* **SUPPLIED RECORDS**
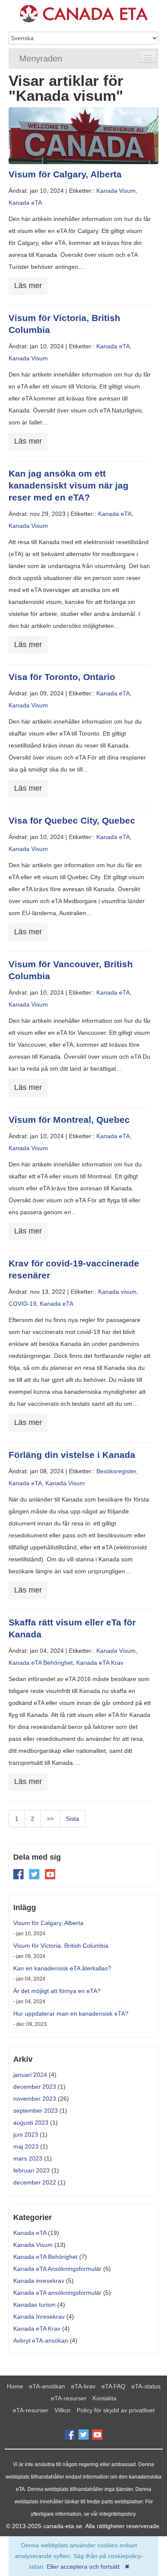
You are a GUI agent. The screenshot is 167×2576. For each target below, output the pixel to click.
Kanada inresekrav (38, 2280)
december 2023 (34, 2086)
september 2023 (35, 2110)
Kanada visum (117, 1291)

* **PROBLEM STATEMENT**
Reproduce the data above without a single change, please, but without its pictures.

* **RESPONSE TO THE TASK**
You are a GUI agent. The screenshot is 167×2576. For each target below, output the pixel to click.
Kanada inresekrav (38, 2280)
december 2023 (34, 2086)
september 2023 (35, 2110)
Kanada visum (117, 1291)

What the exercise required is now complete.